Now during ship sinkings and wrecks there are often passengers and crew who cling to the hope that somehow, the laws of physics will not apply to them. They hold the irrational notion that this time, things will be different.
The accumulated deficits, expectations of entitlement, entrenched bureaucracies, and over-regulations had simply destabilised our ship of state to the point where the housing bubble in particular created a “‘rollover point”. The sinking is a fact. We can cling stubbornly to the notion that it really isn’t happening.We can decide that from now on, we will live our lives more worthily and in tune with the laws of economics and nature. We can decide that we will never get caught in a predicament like this again. The problem is, what we cannot do, is re-float the ship.
Good analogy, Blue.
Depressing but true.
FWIW - an upside-down-boat (pun intended) can actually float almost indefinitely. It typically will actually - unless/until it has holes punctured in it, which will release the air and cause it to sink.
In case you’re wondering what I was getting at:
holes = war
(and I don’t mean dinky 3%-of-GDP “war” like what we have now)
+1 blue. Guess it’s not the “Love Boat” huh?
cobaltblue,
This is where ‘we’ are going to have to part company. Amazingly, I’m not doubting a single word of your post. Sadly ( as others have noted ) it’s all true.
But I for one think I’ve had rather enough of people assigning each-and-every shortcoming this country has/will experience to the Housing Bubble! It was a bubble. Nothing more.
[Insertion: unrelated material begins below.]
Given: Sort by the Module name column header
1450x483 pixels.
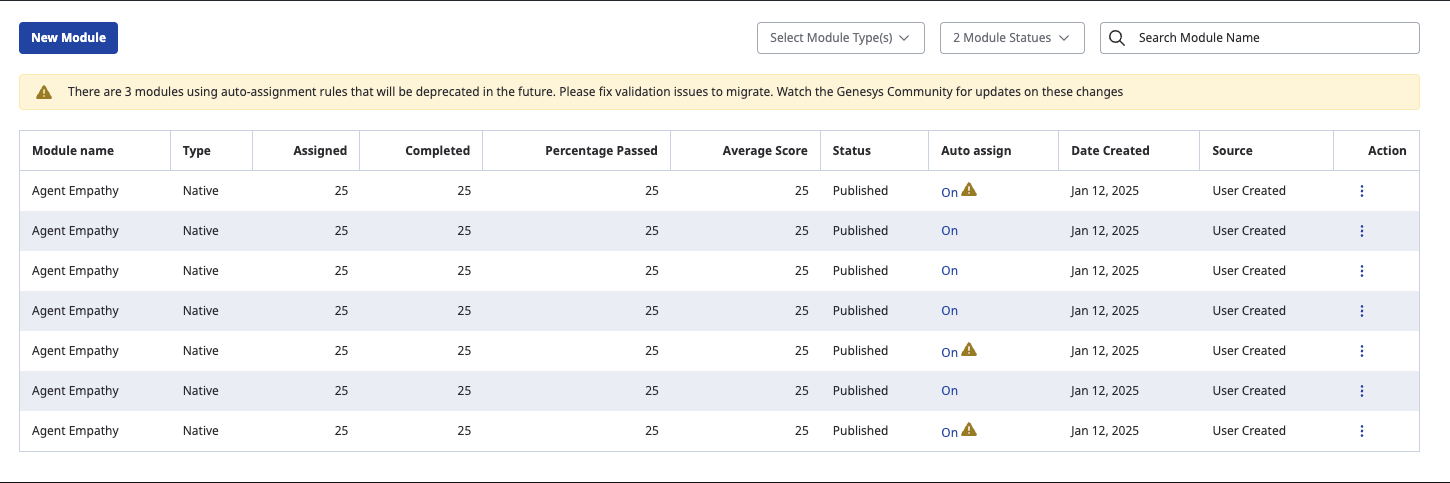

It didn’t cause Global Whining ( I mean w-a-r-m-i-n-g ) endanger new species or keep the White Sox from winning The Series. Now that we’re in the Aftermath Phase everyone is rushing to attach their pet peeve to it. It was a Bubble, those that remain will just have to press on.
Hi DinOr
It was a bubble, and nothing more, agreed; but as a tipping point it did directly begin a cascade of falling values in R/E and other assets which ended the house as ATM source of income. That in turn directly limited personal spending, creating a smaller GDP which in turn exacerbated rising unemployment.
So I’m not assigning anything more to the Housing Bubble than the being “tipping or rollover point”. As I say the accumulated problems have been building for generations and are not particularly housing related.
I understand the peeve you refer to, however, about people assigning blame. Difficult times can give rise to easy answers and scapegoats.
cobaltblue,
Right, and it wasn’t my intent to imply “we were prefectly FINE until this darned bubble came along!?”
Chrissakes, any more of a “teetering keel” and it wouldn’t taken so much as a ripple on the surface to send us ‘neath the waves. That’s what made it all the more frustrating.
Let’s see, SS is on life support, jobs leaving in droves.., Hey! “I” have an idea..! Let’s hand out free money to anyone that can fog a mirror and let them sell houses back and forth to one another! ( That’ll ’solve’ everything! )
Hell, even the Tiatanic made it half-way accross the atlantic. That’s pretty good- better than expected for some, even.
The problem is, what we cannot do, is re-float the ship.
Nice work!
Myth busters did a piece on whether or not you are drug/sucked down when a ship sinks. They say no after their testing.
So there might be a few smart aka Lucky floaters.
Appears the stock market doesn’t agree with the “better than expected” sentiment.
Considering that it rose on “bad” news, maybe it will now fall on “good” news.
Boy, that would throw some saavy infestors for a loop!
The stock market (almost) always goes up — except for the NASDAQ, and only today. Luckily the PPT was waiting in the wings to provide support at the psychologically important level of 2000. But I note with glee that the tech-heavy NASDAQ is still off by 60 percent or so from its all-time high near 5000.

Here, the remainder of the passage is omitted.